---- READING TEXT
Another key theme at the IMF meeting is Supply Chains which have suffered since COVID lockdowns.

The IMF took the expected western view that supply chains need to be repaired. However the Middle Power group, let by China point to a more pragmatic vision focussed on address their own Supply Chains and this view is echoed by Lula. More from Bloomberg.

China instead is focused on strengthening its own supply chains and financial ties with the developing world — a push on display this week as it plays host to Brazil’s president, Luiz Inácio Lula da Silva.

Amid the impasse in debt talks in Washington, Shanghai witnessed the swearing in of one of Lula’s predecessors, Dilma Rousseff, as head of the New Development Bank. The NDB is one of a number of multinational institutions and forums China has built as it places less emphasis on legacy organizations (e.g. IMF, World Bank, UN) set up in an era of US domination.

China Solution – a Three Point Plan

Wang Wenbin, a spokesman for the Foreign Ministry, outlined proposals delivered at the Global Sovereign Debt Roundtable, providing fresh insight into China’s demands to find a solution to the debt crisis

China three point plan for debt relief

  • “First, multilateral creditors need to come up with solutions on their participation in debt treatment as soon as possible
  • “Second, the International Monetary Fund needs to takes action in information sharing on debt sustainability assessments as soon as possible.
  • “Third, parties concerned need to agree on the specific way for creditors to participate on comparable terms as soon as possible.”

Conclusion

While America frets about Taiwan and computer chips, China is getting the job done waging economic efforts to replace the legacy institutions set up by the West after WW2 (1940’s).

The China solution happens to address a debt crisis associated with their Betlt and Road initiative.

The Chinese efforts are shrewd and have a strong thread of pragmatism which is easily understood by Middle Powers. China has solutions such as NDB (New Development Bank) and associated forums.
--------
---- STUDY MATERIAL
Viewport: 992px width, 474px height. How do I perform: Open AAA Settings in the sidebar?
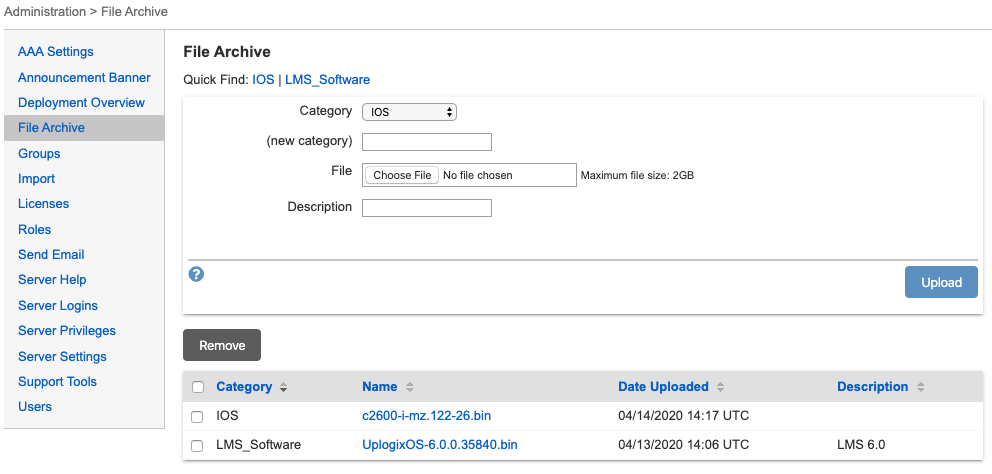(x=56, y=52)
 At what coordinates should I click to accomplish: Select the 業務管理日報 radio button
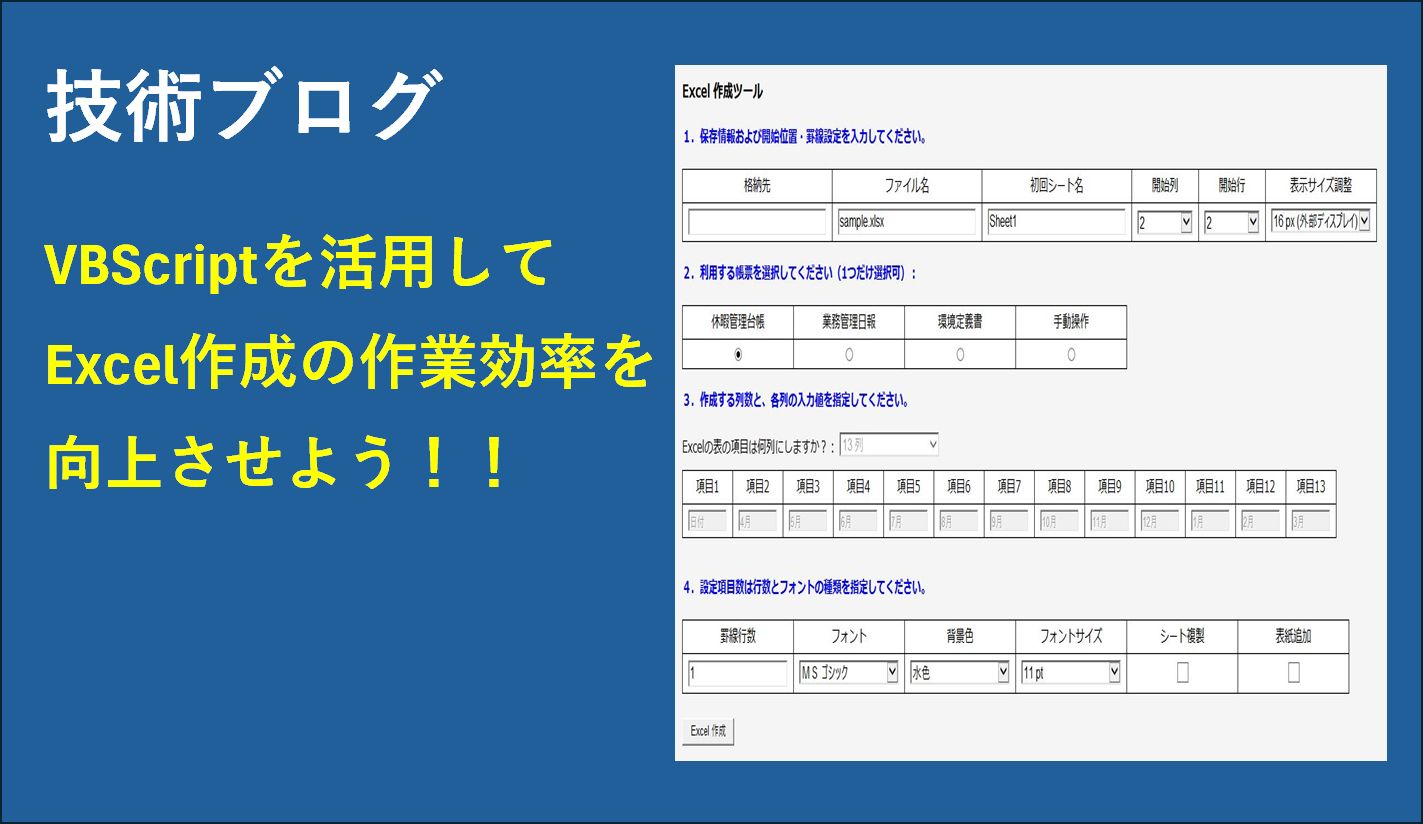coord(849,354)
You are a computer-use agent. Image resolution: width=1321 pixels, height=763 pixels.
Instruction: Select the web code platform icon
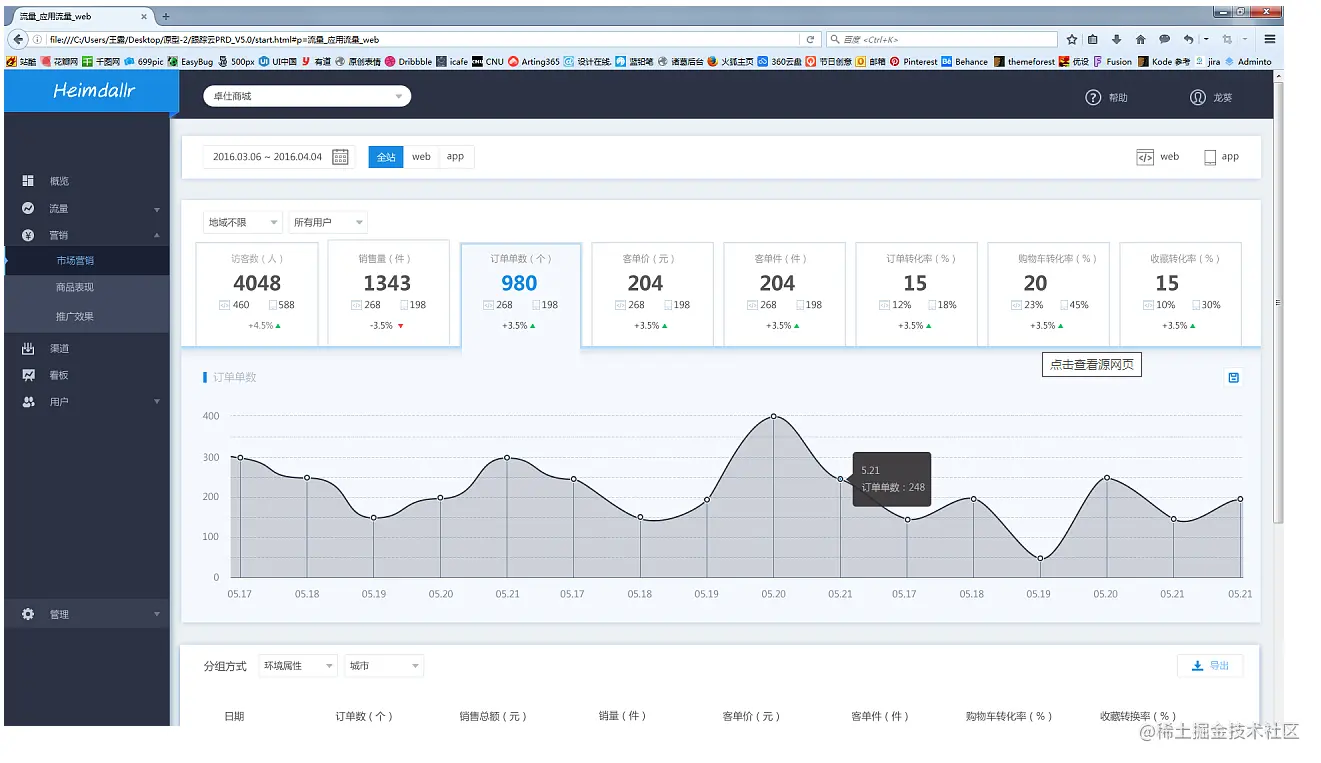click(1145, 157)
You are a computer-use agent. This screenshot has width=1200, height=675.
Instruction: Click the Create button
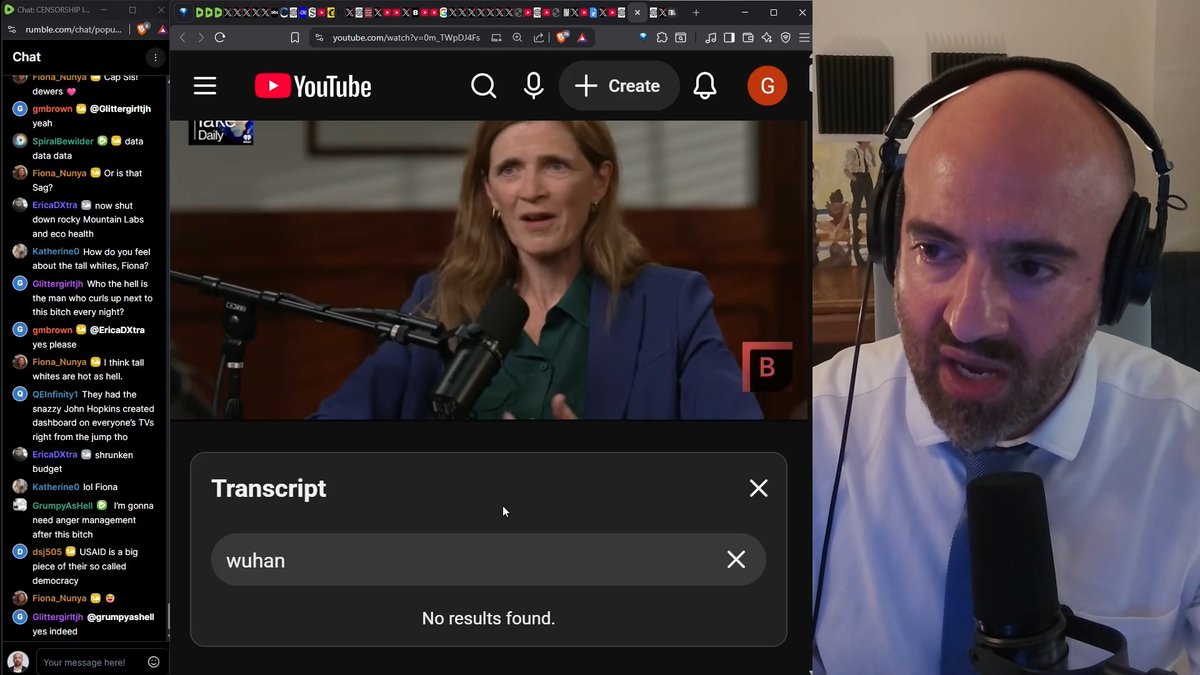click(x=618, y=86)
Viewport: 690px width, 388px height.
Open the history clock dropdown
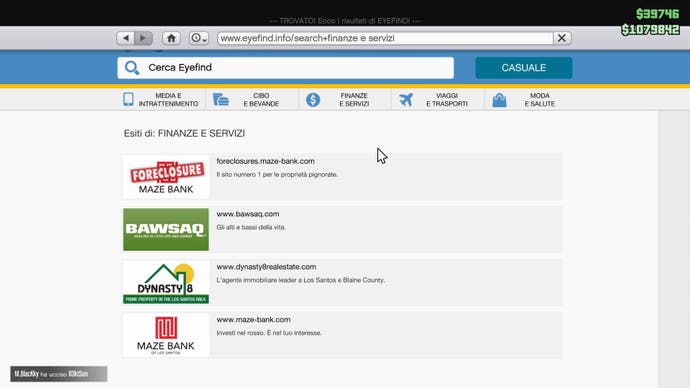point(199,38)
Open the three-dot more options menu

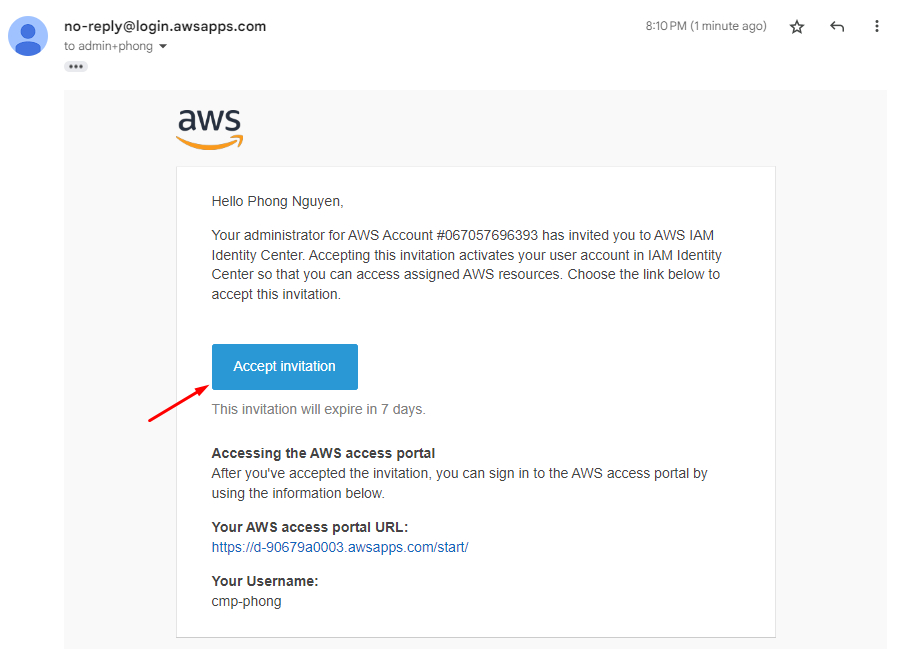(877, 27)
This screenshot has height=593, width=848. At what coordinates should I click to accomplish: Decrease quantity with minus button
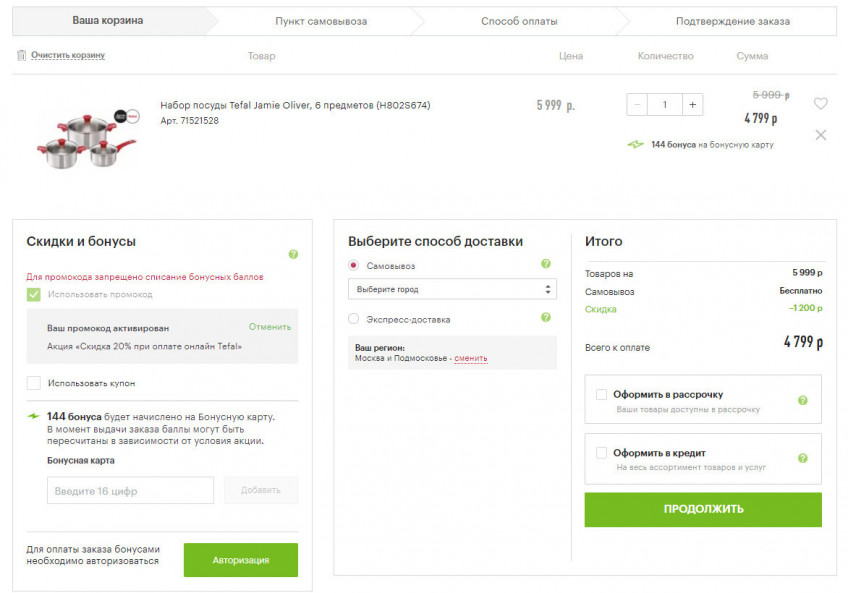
--------
> **ACTIVITY LIST**:
1. According to the text on China and the IMF meeting, who was sworn in as head of the New Development Bank, and in which city?
2. Continue the text on China's approach to the debt crisis and supply chains from its final sentence.

> **SOLVED TASKS**:
1. Dilma Rousseff was sworn in as head of the New Development Bank in Shanghai.

2.
The resulting fragmentation of the worlds economic system following the increased isolation of US and the realisation by China and Middle Powers that they can fast track the support needed for their countries will change the way Western Banks and governments operate.

This explains Macrons comments and point to another risk to EU as a cohesive bloc.

More analysis and fact gathering needed.

Footnote More on Summers quoted words.

Summers Warns US Is Getting ‘Lonely’ as Other Powers Band Together

Deepening links between the Middle East and Russia and China — which recently brokered a rapprochement between Saudi Arabia and Iran — are “a symbol of something that I think is a huge challenge for the United States,” Summers said.

“We are on the right side of history — with our commitment to democracy, with our resistance to aggression in Russia,” he said. “But it’s looking a bit lonely on the right side of history, as those who seem much less on the right side of history are increasingly banding together in a whole range of structures.”

Washington will need to consider how to address this new challenge, he added. The structures of the IMF and World Bank will also be a key longer-term issue, he said. “If the Bretton Woods system is not delivering strongly around the world, there are going to be serious challenges and proposed alternatives.”